Stored items
____

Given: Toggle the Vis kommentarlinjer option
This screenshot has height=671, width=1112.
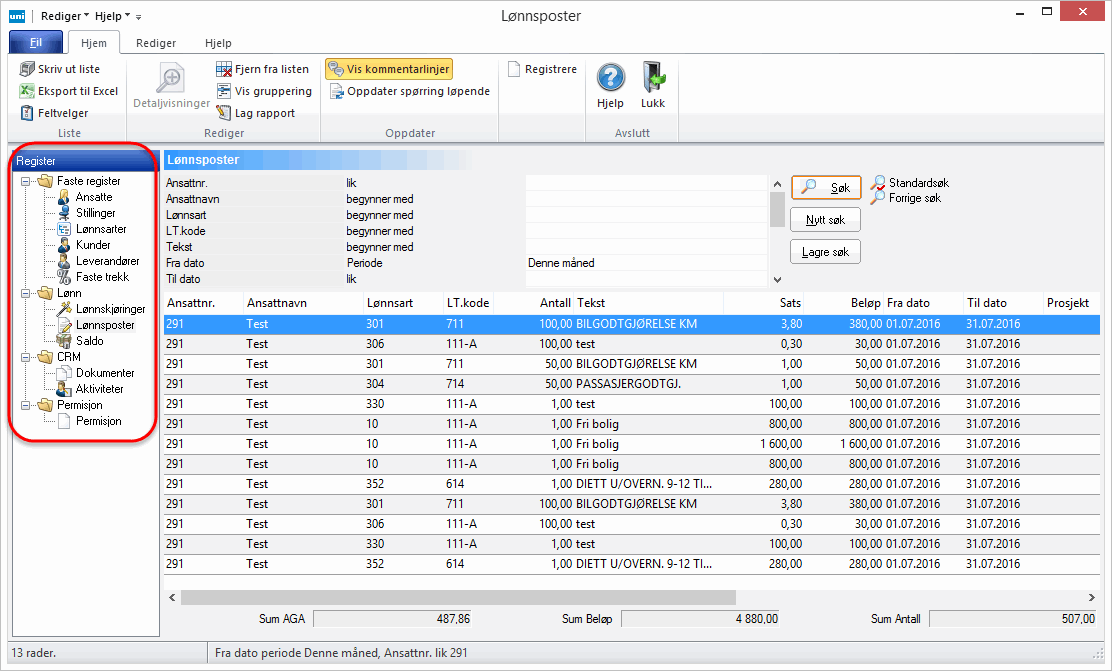Looking at the screenshot, I should tap(389, 69).
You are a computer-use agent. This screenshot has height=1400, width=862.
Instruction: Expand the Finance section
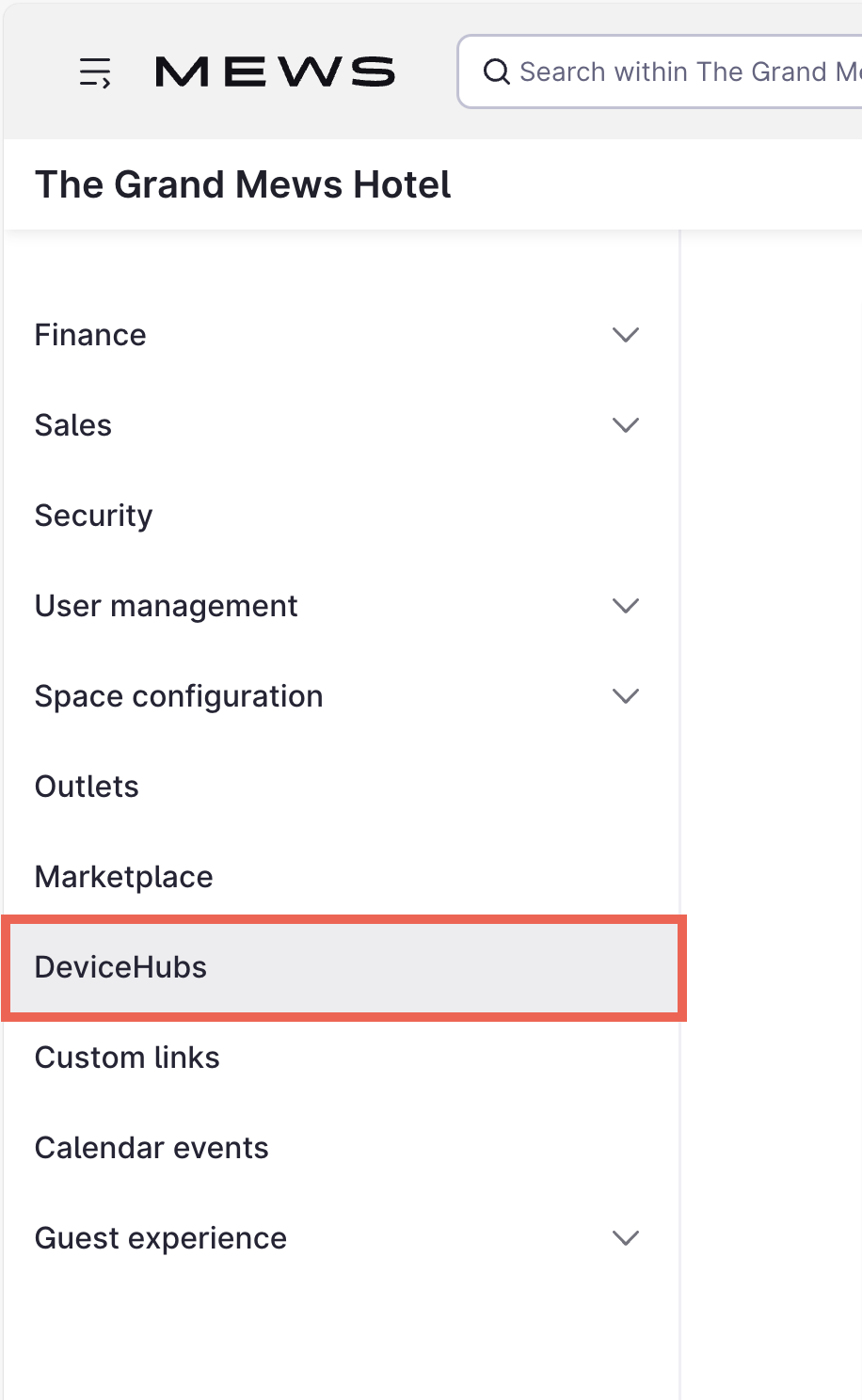click(x=625, y=334)
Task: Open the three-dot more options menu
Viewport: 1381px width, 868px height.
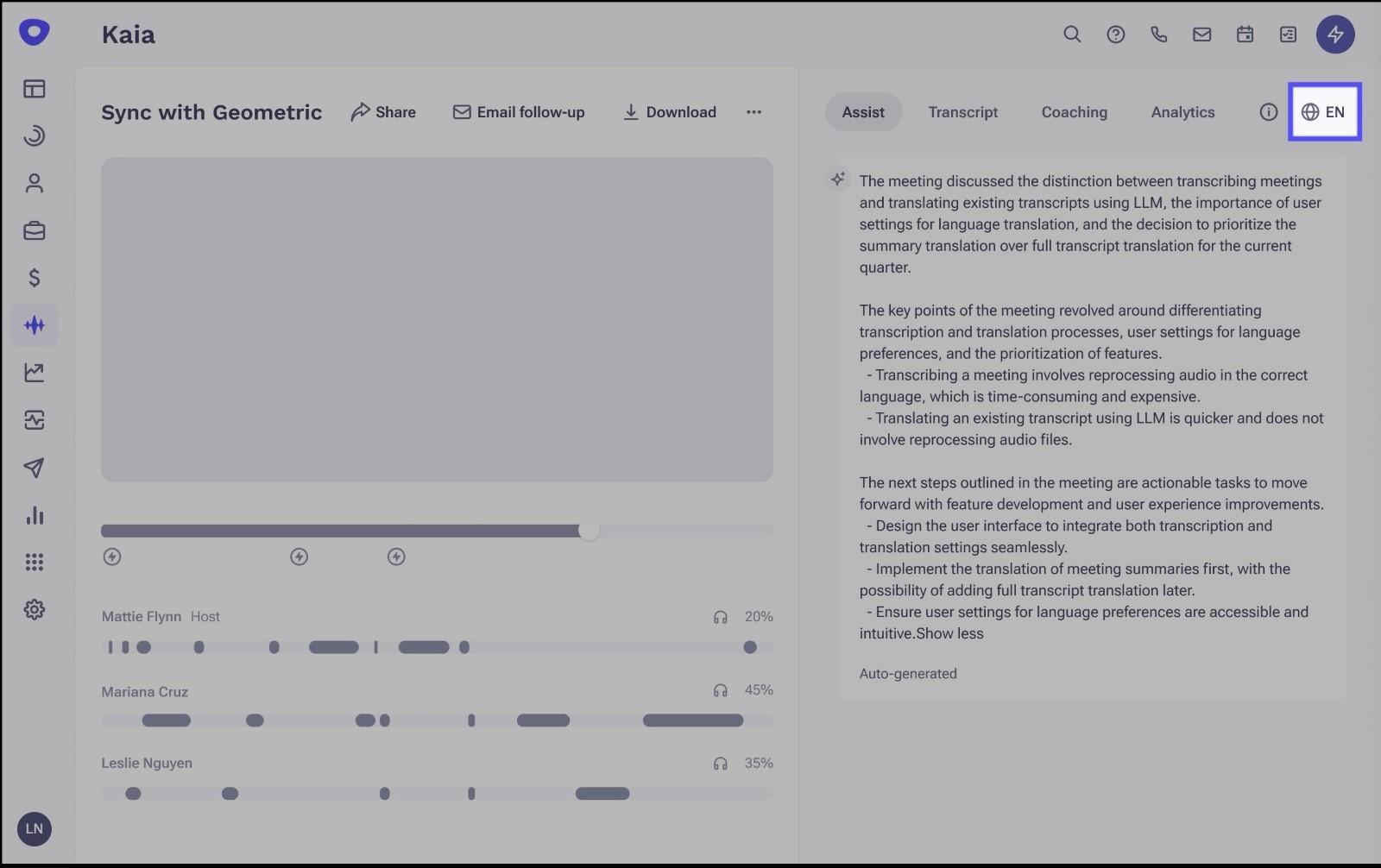Action: pyautogui.click(x=754, y=112)
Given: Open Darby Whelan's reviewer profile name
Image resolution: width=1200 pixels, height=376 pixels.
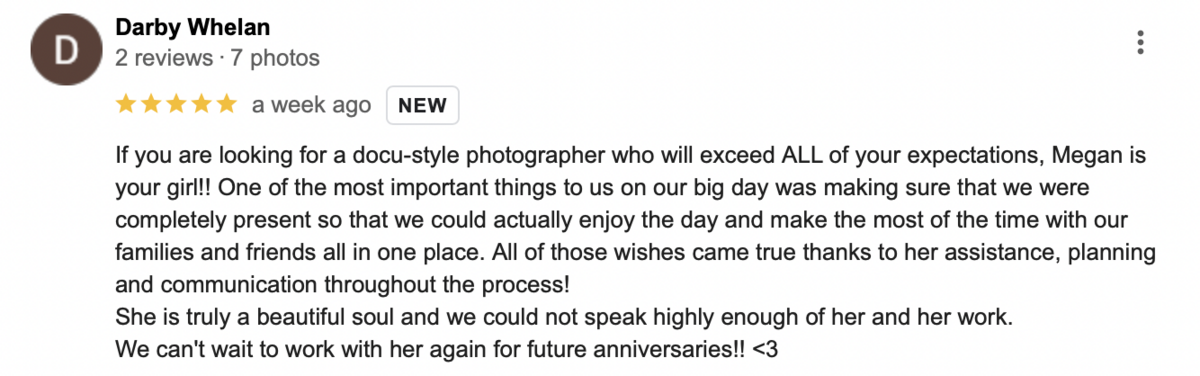Looking at the screenshot, I should point(193,27).
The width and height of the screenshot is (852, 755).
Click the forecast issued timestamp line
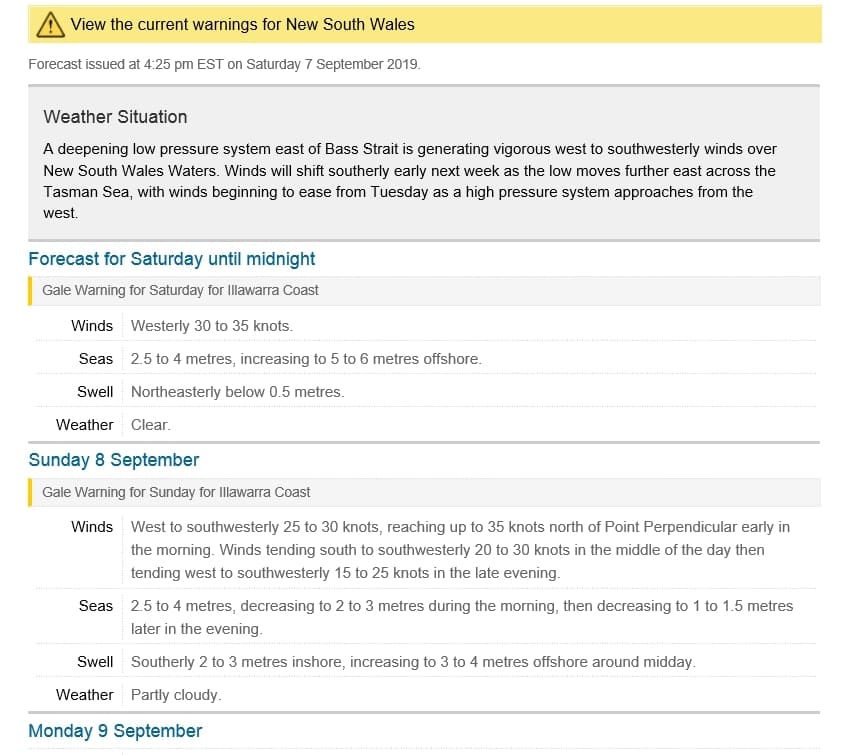click(224, 64)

____

▸ Work order
Starting at the line that contains "The width and", transcribe each line through the last one of the entries above, exactly and without pictures.

▸ Result of the exercise
The width and height of the screenshot is (852, 755).
Click the forecast issued timestamp line
click(224, 64)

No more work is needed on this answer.